> [Brief 1]: In the boat-buying text, what does the writer say can be a little difficult to find?

> [Document section]:

┄┄┄┄┄┄┄┄┄┄┄┄┄┄┄┄┄┄┄┄

I don''t think that it makes much of a difference whether you use a ''buyer''s broker'' or not. If you stick with one good broker, that broker will try hard to learn your goals, will provide useful insights, and will fight for you during negotiations. A bad broker (buyers or not) won''t try to understand your specific needs and tastes and worse yet will try to sell only what is in their best interest or only boats which meets thier prejudices. Of course a good broker can be a little difficult to find. 

3. How do I find out for sure if a boat I''m looking at has been in charter service? I''m not saying I wouldn''t buy one that had been -- just that I would want to look at it differently than one owned by a knowledgeable private owner for a reasonable period.

┄┄┄┄┄┄┄┄┄┄┄┄┄┄┄┄┄┄┄┄

> [Exercise materials]:
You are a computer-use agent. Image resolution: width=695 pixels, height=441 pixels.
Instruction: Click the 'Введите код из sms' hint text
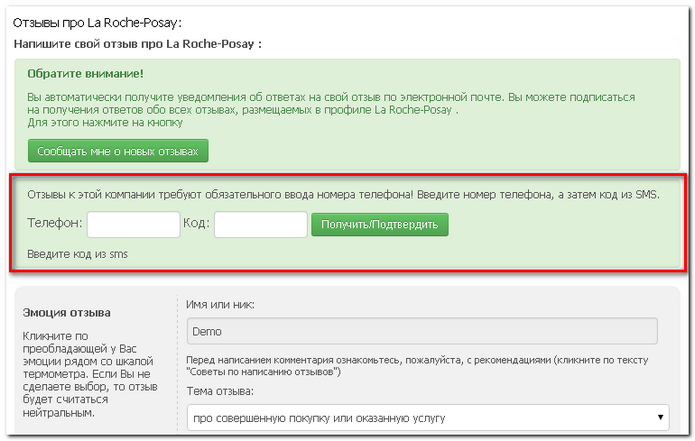77,254
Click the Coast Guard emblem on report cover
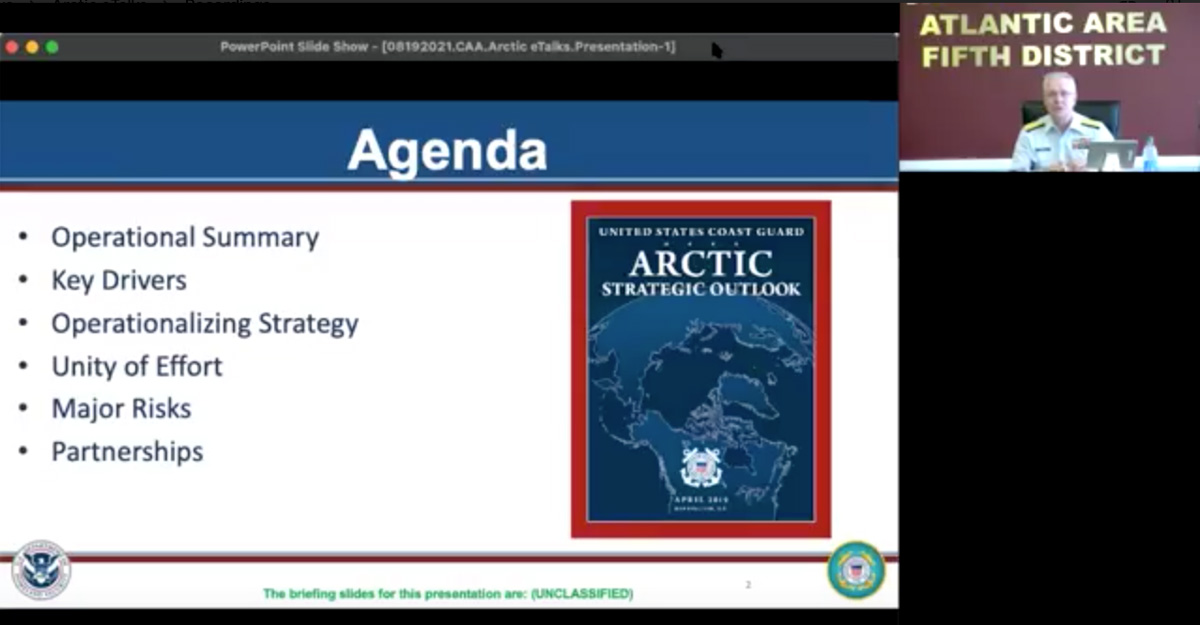Screen dimensions: 1200x625 701,466
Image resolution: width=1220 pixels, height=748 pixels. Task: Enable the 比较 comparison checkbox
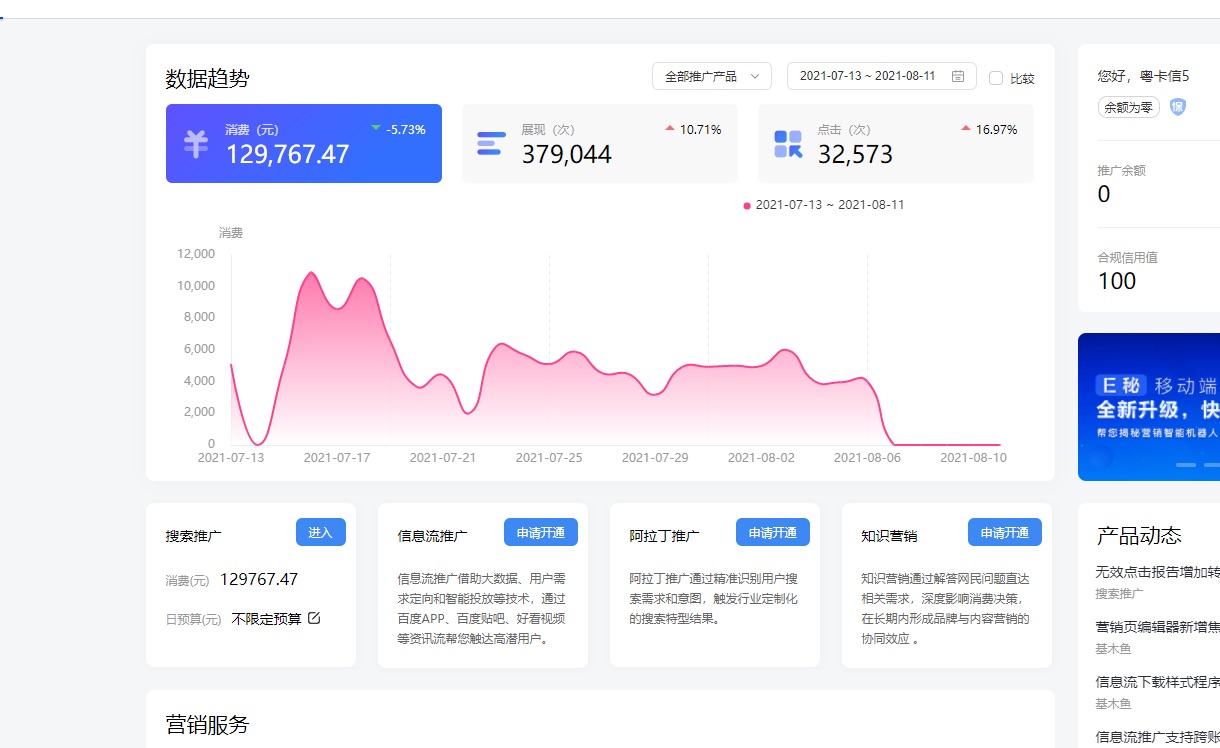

┄┄┄┄┄┄┄┄┄┄┄┄┄┄┄┄┄┄┄┄

> [Brief 2]: Swap "Click" for "Select" throughout the three rows above and change nothing else. Leave the pictures out of your answer.

> [Exercise result 1]: A good broker.

> [Exercise result 2]:
You are a computer-use agent. Image resolution: width=695 pixels, height=441 pixels.
Instruction: Select the 'Введите код из sms' hint text
77,254
Select the Coast Guard emblem on report cover
Screen dimensions: 1200x625 701,466
Image resolution: width=1220 pixels, height=748 pixels. Task: Enable the 比较 comparison checkbox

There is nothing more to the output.